Exercise instructions:
Reproduce each of the items below word for word, line by line, from the first to the last.

Data to process:
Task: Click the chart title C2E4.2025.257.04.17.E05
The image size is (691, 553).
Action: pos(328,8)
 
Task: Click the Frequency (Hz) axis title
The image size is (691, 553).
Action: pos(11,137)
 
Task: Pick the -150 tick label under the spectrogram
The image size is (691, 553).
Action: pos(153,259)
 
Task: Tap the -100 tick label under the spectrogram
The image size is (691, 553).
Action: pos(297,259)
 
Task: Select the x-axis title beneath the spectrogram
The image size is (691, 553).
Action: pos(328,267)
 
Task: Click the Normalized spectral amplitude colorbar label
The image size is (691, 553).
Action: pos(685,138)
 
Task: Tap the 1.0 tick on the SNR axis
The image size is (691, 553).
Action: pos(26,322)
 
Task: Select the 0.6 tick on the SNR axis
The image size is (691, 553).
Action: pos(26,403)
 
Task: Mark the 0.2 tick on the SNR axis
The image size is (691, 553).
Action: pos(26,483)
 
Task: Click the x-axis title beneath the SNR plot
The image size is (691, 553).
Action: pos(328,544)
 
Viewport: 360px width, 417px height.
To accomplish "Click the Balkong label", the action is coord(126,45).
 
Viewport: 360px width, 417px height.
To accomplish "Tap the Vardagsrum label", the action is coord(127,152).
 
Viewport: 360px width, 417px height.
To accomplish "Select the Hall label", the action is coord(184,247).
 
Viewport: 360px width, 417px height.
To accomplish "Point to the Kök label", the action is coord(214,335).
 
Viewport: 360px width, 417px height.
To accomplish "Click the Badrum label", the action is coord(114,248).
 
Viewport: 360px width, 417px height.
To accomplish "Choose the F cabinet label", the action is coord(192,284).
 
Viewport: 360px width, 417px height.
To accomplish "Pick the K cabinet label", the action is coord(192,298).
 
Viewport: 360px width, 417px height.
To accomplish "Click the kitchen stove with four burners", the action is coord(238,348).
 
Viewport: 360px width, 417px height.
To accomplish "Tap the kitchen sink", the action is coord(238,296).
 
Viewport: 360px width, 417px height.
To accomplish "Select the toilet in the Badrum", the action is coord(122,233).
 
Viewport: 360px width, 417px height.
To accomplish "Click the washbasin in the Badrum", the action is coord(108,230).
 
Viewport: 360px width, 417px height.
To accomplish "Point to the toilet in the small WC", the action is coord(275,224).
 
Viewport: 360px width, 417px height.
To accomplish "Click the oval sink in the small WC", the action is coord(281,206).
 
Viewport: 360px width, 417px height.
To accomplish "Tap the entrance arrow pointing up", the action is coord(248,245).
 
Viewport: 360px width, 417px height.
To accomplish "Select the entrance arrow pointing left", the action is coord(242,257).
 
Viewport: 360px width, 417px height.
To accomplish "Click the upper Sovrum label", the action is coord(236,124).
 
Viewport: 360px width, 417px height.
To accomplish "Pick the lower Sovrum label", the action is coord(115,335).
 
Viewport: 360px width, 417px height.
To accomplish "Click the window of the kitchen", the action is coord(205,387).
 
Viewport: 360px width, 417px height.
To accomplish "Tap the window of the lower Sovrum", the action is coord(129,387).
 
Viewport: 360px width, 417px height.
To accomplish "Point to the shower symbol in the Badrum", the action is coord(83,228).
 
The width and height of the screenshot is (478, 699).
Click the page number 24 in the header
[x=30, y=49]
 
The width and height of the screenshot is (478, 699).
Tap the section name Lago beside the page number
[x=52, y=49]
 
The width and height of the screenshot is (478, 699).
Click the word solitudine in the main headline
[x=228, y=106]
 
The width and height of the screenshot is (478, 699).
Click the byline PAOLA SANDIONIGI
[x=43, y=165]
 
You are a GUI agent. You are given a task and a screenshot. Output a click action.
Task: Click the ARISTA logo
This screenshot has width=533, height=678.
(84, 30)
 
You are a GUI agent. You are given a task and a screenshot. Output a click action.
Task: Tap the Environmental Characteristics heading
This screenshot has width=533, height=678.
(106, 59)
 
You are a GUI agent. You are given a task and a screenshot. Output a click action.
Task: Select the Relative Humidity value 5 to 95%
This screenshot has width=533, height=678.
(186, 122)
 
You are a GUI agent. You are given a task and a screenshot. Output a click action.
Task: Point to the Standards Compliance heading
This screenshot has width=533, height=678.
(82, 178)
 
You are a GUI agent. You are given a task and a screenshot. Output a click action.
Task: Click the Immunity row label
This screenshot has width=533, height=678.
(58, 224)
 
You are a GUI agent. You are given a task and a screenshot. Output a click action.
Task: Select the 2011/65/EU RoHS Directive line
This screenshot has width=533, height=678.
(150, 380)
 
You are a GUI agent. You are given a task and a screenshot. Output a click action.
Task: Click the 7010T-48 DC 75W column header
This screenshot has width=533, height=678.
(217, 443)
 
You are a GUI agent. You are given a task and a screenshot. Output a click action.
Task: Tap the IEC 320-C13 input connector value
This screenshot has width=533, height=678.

The answer:
Task: Click the chart title C2E4.2025.257.04.17.E05
The image size is (691, 553).
Action: pos(328,8)
 
Task: Click the Frequency (Hz) axis title
The image size is (691, 553).
Action: pos(11,137)
 
Task: Pick the -150 tick label under the spectrogram
The image size is (691, 553).
Action: pos(153,259)
 
Task: Tap the -100 tick label under the spectrogram
The image size is (691, 553).
Action: pos(297,259)
 
Task: Select the x-axis title beneath the spectrogram
The image size is (691, 553).
Action: pos(328,267)
 
Task: Click the Normalized spectral amplitude colorbar label
The image size is (691, 553).
Action: pos(685,138)
 
Task: Tap the 1.0 tick on the SNR axis
The image size is (691, 553).
Action: pos(26,322)
 
Task: Select the 0.6 tick on the SNR axis
The image size is (691, 553).
Action: pos(26,403)
 
Task: Mark the 0.2 tick on the SNR axis
The image size is (691, 553).
Action: pos(26,483)
 
Task: Click the x-axis title beneath the SNR plot
The image size is (691, 553).
Action: pos(328,544)
 
Viewport: 360px width, 417px height.
To accomplish "Click the Balkong label", the action is coord(126,45).
 
Viewport: 360px width, 417px height.
To accomplish "Tap the Vardagsrum label", the action is coord(127,152).
 
Viewport: 360px width, 417px height.
To accomplish "Select the Hall label", the action is coord(184,247).
 
Viewport: 360px width, 417px height.
To accomplish "Point to the Kök label", the action is coord(214,335).
 
Viewport: 360px width, 417px height.
To accomplish "Click the Badrum label", the action is coord(114,248).
 
Viewport: 360px width, 417px height.
To accomplish "Choose the F cabinet label", the action is coord(192,284).
 
Viewport: 360px width, 417px height.
To accomplish "Pick the K cabinet label", the action is coord(192,298).
 
Viewport: 360px width, 417px height.
To accomplish "Click the kitchen stove with four burners", the action is coord(238,348).
 
Viewport: 360px width, 417px height.
To accomplish "Tap the kitchen sink", the action is coord(238,296).
 
Viewport: 360px width, 417px height.
To accomplish "Select the toilet in the Badrum", the action is coord(122,233).
 
Viewport: 360px width, 417px height.
To accomplish "Click the washbasin in the Badrum", the action is coord(108,230).
 
Viewport: 360px width, 417px height.
To accomplish "Point to the toilet in the small WC", the action is coord(275,224).
 
Viewport: 360px width, 417px height.
To accomplish "Click the oval sink in the small WC", the action is coord(281,206).
 
Viewport: 360px width, 417px height.
To accomplish "Tap the entrance arrow pointing up", the action is coord(248,245).
 
Viewport: 360px width, 417px height.
To accomplish "Select the entrance arrow pointing left", the action is coord(242,257).
 
Viewport: 360px width, 417px height.
To accomplish "Click the upper Sovrum label", the action is coord(236,124).
 
Viewport: 360px width, 417px height.
To accomplish "Pick the lower Sovrum label", the action is coord(115,335).
 
Viewport: 360px width, 417px height.
To accomplish "Click the window of the kitchen", the action is coord(205,387).
 
Viewport: 360px width, 417px height.
To accomplish "Tap the window of the lower Sovrum", the action is coord(129,387).
 
Viewport: 360px width, 417px height.
To accomplish "Point to the shower symbol in the Badrum", the action is coord(83,228).
 
The width and height of the screenshot is (478, 699).
Click the page number 24 in the header
[x=30, y=49]
 
The width and height of the screenshot is (478, 699).
Tap the section name Lago beside the page number
[x=52, y=49]
 
The width and height of the screenshot is (478, 699).
Click the word solitudine in the main headline
[x=228, y=106]
 
The width and height of the screenshot is (478, 699).
Click the byline PAOLA SANDIONIGI
[x=43, y=165]
 
You are a GUI agent. You are given a task and a screenshot. Output a click action.
Task: Click the ARISTA logo
This screenshot has width=533, height=678.
(84, 30)
 
You are a GUI agent. You are given a task and a screenshot. Output a click action.
Task: Tap the Environmental Characteristics heading
This screenshot has width=533, height=678.
(106, 59)
 
You are a GUI agent. You are given a task and a screenshot. Output a click action.
Task: Select the Relative Humidity value 5 to 95%
This screenshot has width=533, height=678.
(186, 122)
 
You are a GUI agent. You are given a task and a screenshot. Output a click action.
Task: Point to the Standards Compliance heading
This screenshot has width=533, height=678.
(82, 178)
 
You are a GUI agent. You are given a task and a screenshot. Output a click action.
Task: Click the Immunity row label
This screenshot has width=533, height=678.
(58, 224)
 
You are a GUI agent. You are given a task and a screenshot. Output a click action.
Task: Select the 2011/65/EU RoHS Directive line
This screenshot has width=533, height=678.
(150, 380)
 
You are a GUI agent. You are given a task and a screenshot. Output a click action.
Task: Click the 7010T-48 DC 75W column header
This screenshot has width=533, height=678.
(217, 443)
 
You are a GUI agent. You are given a task and a screenshot. Output a click action.
Task: Tap the IEC 320-C13 input connector value
This screenshot has width=533, height=678.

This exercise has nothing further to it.